A Study of the Impact of Genetic Testing on Clinical Decision Making and Patient Care

Pain Clinical Trial

— REVOLUTION  

Official title:

Randomized, Blinded, Controlled Trial to EValuate the EcOnomic and ClinicaL Outcomes of Utilizing Genetic Testing to Improve Therapeutic Decision-Making COmpared to Empiric Prescribing as the StaNdard of Care

Clinical Trial Details — Status: Enrolling by invitation

Administrative data

• NCT number: NCT02487888
• Other study ID #: PB008
• Status: Enrolling by invitation
• Phase: N/A
• First received: June 26, 2015
• Last updated: March 28, 2016
• Start date: September 2014
• Est. completion date: December 2016

Study information

• Verified date: March 2016
• Source: Proove Bioscience, Inc.
• Contact: n/a
• Is FDA regulated: No
• Health authority: United States: Institutional Review Board
• Study type: Interventional

Clinical Trial Summary

The purpose of this study is to evaluate the impact of genetic testing on healthcare decisions and patient outcomes for patients suffering from pain, cardiovascular problems, Arthritis, Type II Diabetes, and/or Mental Health disorders. Results of genetic testing will also be compared with the clinical outcome measures collected to discover novel genetic factors that may influence patient care.

Description:

The molecular basis of many pharmacogenetic polymorphisms has now been elucidated, with genetic variations resulting in alteration of expression or function of receptors, enzymes, and transporters relevant to the safety and efficacy of a medical treatment. Genetics has been shown to be a significant factor in the variability of responses of medication choices and doses. With the rapid development of cost-effective high throughput molecular genotyping methods, pharmacogenetics has become increasingly important because of its potential to identify patients with increased risk of adverse drug reactions or decreased likelihood of response at standard dosage of drug. By identifying the genetic risks and the most effective therapy for an individual patient, clinicians may improve the efficacy of treatment and decrease the risk of adverse drug events. The addition of pharmacogenetic testing to routine clinical practice may also be extremely helpful because of the cost reduction associated with the identification of patients that will not respond to expensive drugs or with the identification of patients likely to suffer from severe adverse events. There are also tremendous efforts in the pharmaceutical industry to lower the cost for drug development; pharmacogenetics may fulfill the need to provide the right drug to the right patient and to increase the likelihood of success of large phase II and phase III clinical trials.
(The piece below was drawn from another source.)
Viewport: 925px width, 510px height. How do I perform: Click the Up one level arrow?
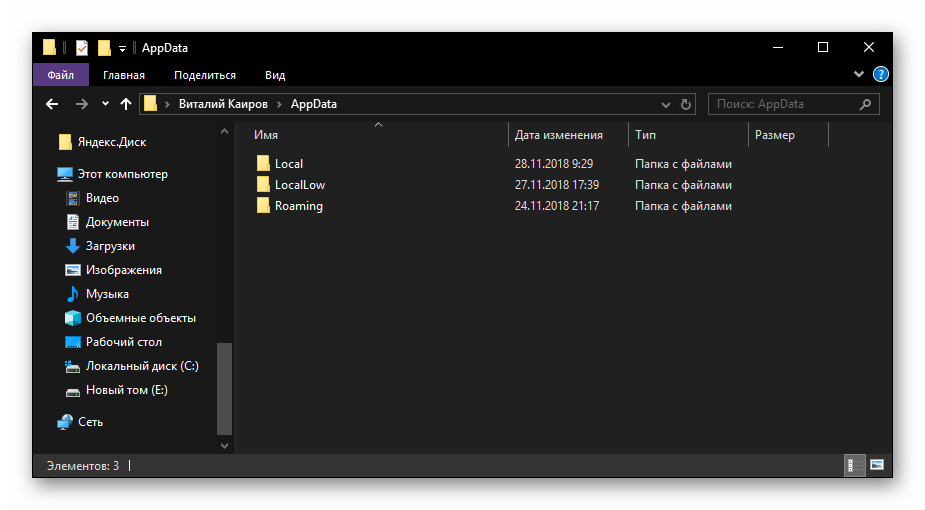[125, 104]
The purpose of this study is to evaluate how currently available genetic tests are being implemented in various clinics around the United States, and whether this information results in benefits to patient care. Patients presenting to clinics with pain, cardiovascular conditions, Arthritis, Type II Diabetes, and/or Mental Health disorders that are receiving Proove Bioscience's genetic testing will complete validated questionnaires to measure specific outcomes related to their treatment at each clinical visit, including medication efficacy, reduction in adverse drug events, and healthcare utilization. Physicians will document any changes made to treatment regimens, including adjustments to medications or non-pharmacological treatments, and any improvements in the outcome measures. Statistical analysis will be performed to calculate relationships between genotypic and phenotypic data points collected in this study.

The results of this study will provide a measurable understanding of the medical and economic value of implementing genetic testing into clinical care. Furthermore, data points collected will be used to examine novel correlations and associations between single nucleotide polymorphisms and longitudinal clinical outcome measures.

Recruitment information / eligibility

• Status: Enrolling by invitation
• Enrollment: 100000
• Est. completion date: December 2016
• Est. primary completion date: October 2016
• Accepts healthy volunteers: No
• Gender: Both
• Age group: 18 Years and older

Eligibility

Inclusion Criteria:

• Provide signed and dated informed consent form

• Willing to comply with all study procedures and be available for the duration of the study

• Male or Female, at least 18 years of age

• Currently taking or a candidate for medication

• Documented or recent complaint within 90 days with initial date of onset

Exclusion Criteria:

• Severe hepatic or renal disease (where current pharmaceutical dosing is affected and/or requires adjustment of standard dosing prior to PGx testing)

• Significant diminished mental capacity that is unable to understand the protocol, surveys and questionnaires; unable to read/write English or Spanish.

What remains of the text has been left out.